Going into the Horsey Hundred, I was aiming to do something I had never done before: complete two marathon-caliber (or higher) endurance events in consecutive weeks. On May 21, it was Toughman Indiana-Noblesville, a half-Iron (70.3) triathlon, followed by the 102-mile Horsey Hundred bike ride on May 28.
My goal for the HH: take my time, and finish it. The weather forecast was for hot and muggy conditions, with a slight chance of afternoon rain. Temperatures were projected to be in the mid-high 80s, with high humidity.
For this reason, I took three water bottles with me: (a) an aero-bar-mounted Speedfil hyrdration system that allows me to drink while riding in the aero position; (b) a large Camelbak bottle in my main bottle holder; and (c) a regular water bottle to serve as my emergency hydration. Because the rest stops were spaced well–the longest ride in between stops was 18 miles, with most being closer to 13 and one being 11–I expected that I should not have to go to the third bottle.
Still, I planned to drink lots, in order to prevent dehydration. I also planned to put down between 300-400 calories–mostly carbs–at each of the rest stops.
We departed at 0635.
The first stage, which lasted about 16 miles, was relatively easy. It was muggy, but not hot. There was some cloud cover, and that helped keep things somewhat pleasant. We arrived at the rest stop before it was even open, but I had packed plenty of gels. I stopped to pee, refill my Speedfil bottle, and get some calories down. Then we headed back out.
The second stage was also uneventful. All the riders were somewhat comfortable. I refilled both my Speedfil and my Camelbak bottle, got some more calories down, made sure I peed, and headed back out.
The third stage was tougher, largely due to the long climbs at and around Peaks Mill near Frankfort. Still, while the climbs were long, they were not steep. I pulled into Frankfort (mile 43) feeling very good. I methodically downed more calories, refilled my water bottles, peed, and headed back out.
The 4th stage was easier, as we received a small downpour that lasted all of two minutes. It actually felt good, and gave some respite from the heat and mugginess. Pulling into Millville (mile 53), I figured the worst was over. There would be a long climb coming out of Millville, but, to my recollections, it was not as tough as Peaks Mill. With freshly-filled water bottles, I began the back half of the ride.
At about mile 55, we started to get more rain. It was steady and light, and felt refreshing. When that rain moved out, the sun also appeared, bringing plenty of heat to go with the humidity. We knew that the rest of the ride was going to be hard.
From then on, the brutality began.
Pulling into mile 65, I had gone through two water bottles in less than 12 miles! I also felt myself starting to get fatigued, which was highly-unusual at that part of a century ride. I was thinking that the after-effects of Toughman Indiana were starting to take a toll on me. Still, I refilled the water bottles, put down some more calories, and headed back out.

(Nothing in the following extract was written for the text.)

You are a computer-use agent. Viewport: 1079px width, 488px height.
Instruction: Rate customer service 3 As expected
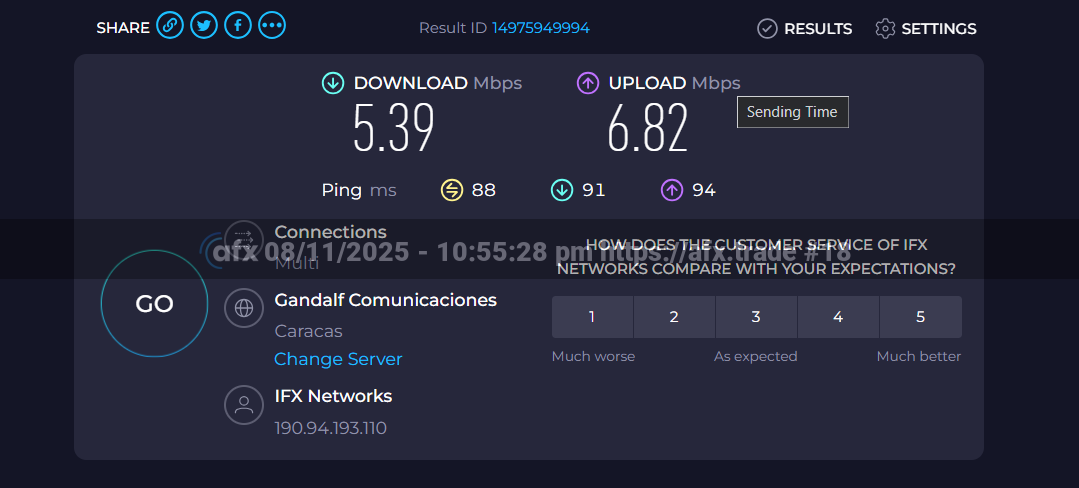point(756,317)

The stretch from 65-77 was, in a word, nastiness. The Dry Ridge Rollers–with which I was well-acquainted, as this was my fourth Horsey Hundred–were downright awful. The heat and humidity were adding to the troubles. I pulled into mile 77, having gone through all three water bottles in barely 12 miles!
From there, I made sure I had plenty in the tank for the 16-mile ride to the final rest stop: Bethel Presbyterian Church, where they were serving root beer floats. I almost never get one, but this time I would be ready for a treat.

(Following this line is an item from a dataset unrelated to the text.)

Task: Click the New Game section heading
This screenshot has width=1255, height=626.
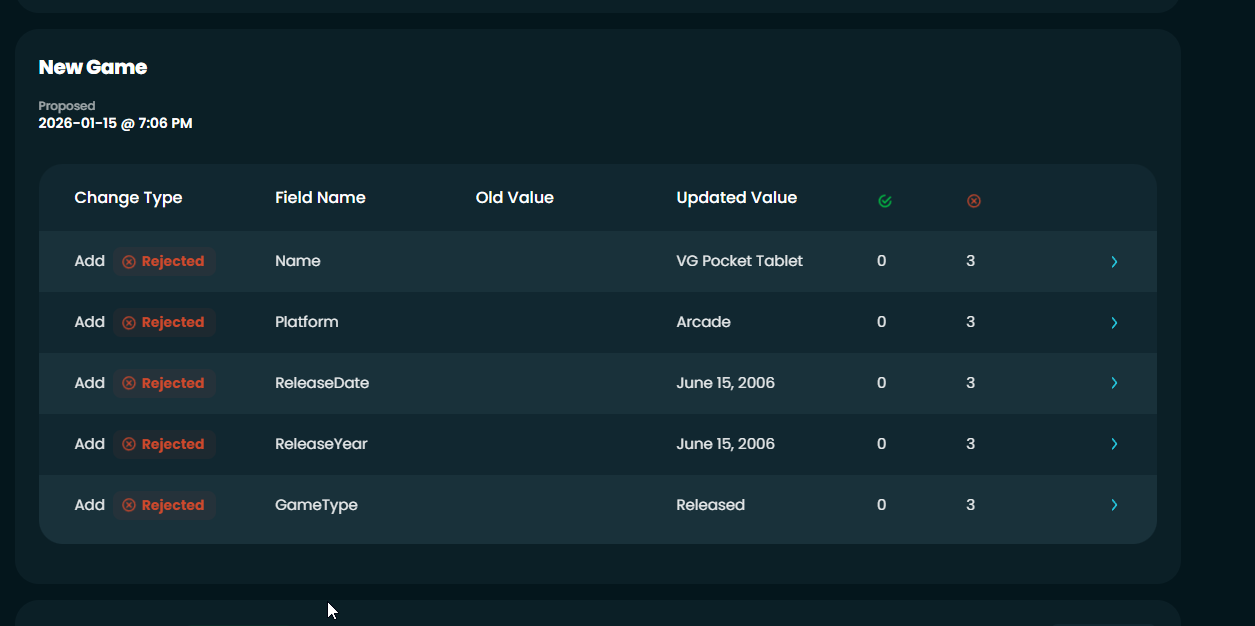Action: click(x=93, y=67)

Shortly after pulling out of mmile 77, I bonked at about mile 80. My legs were totally shot: I had next to nothing on the uphills. My aero riding was marginal at best. I would finish, but it was going to be a hellish 22 miles.
I proceeded to go through almost all my water bottles on the way to Bethel Presbyterian Church.
Pulling into that last stop, I was never so happy to see a cooler or Gatorade. I quickly refilled my bottles, drank some Gatorade, and then treated myself to a root beer float.
The final 9 miles were relatively mild, even if the heat was brutal. There were some hills, but nothing like before. Other than some potholes that were well-marked, the final stretch was uneventful. There were cops everywhere, on the lookout for drunk drivers.
I was dead tired at the finish, but happy to be done.
Other than the bonk, I had a good ride. I had minimal chafing; my hydration strategy paid off big, and I was methodical with calories. I attribute the bonk to the triathlon I ran the week before.
Even with that last 22 miles of misery, it was instructive. As Winston Churchill once quipped: “If you’re going through Hell, keep going.”
Next stop: Bike Morehead on June 18, followed by Tri Louisville (a sprint triathlon) on June 19.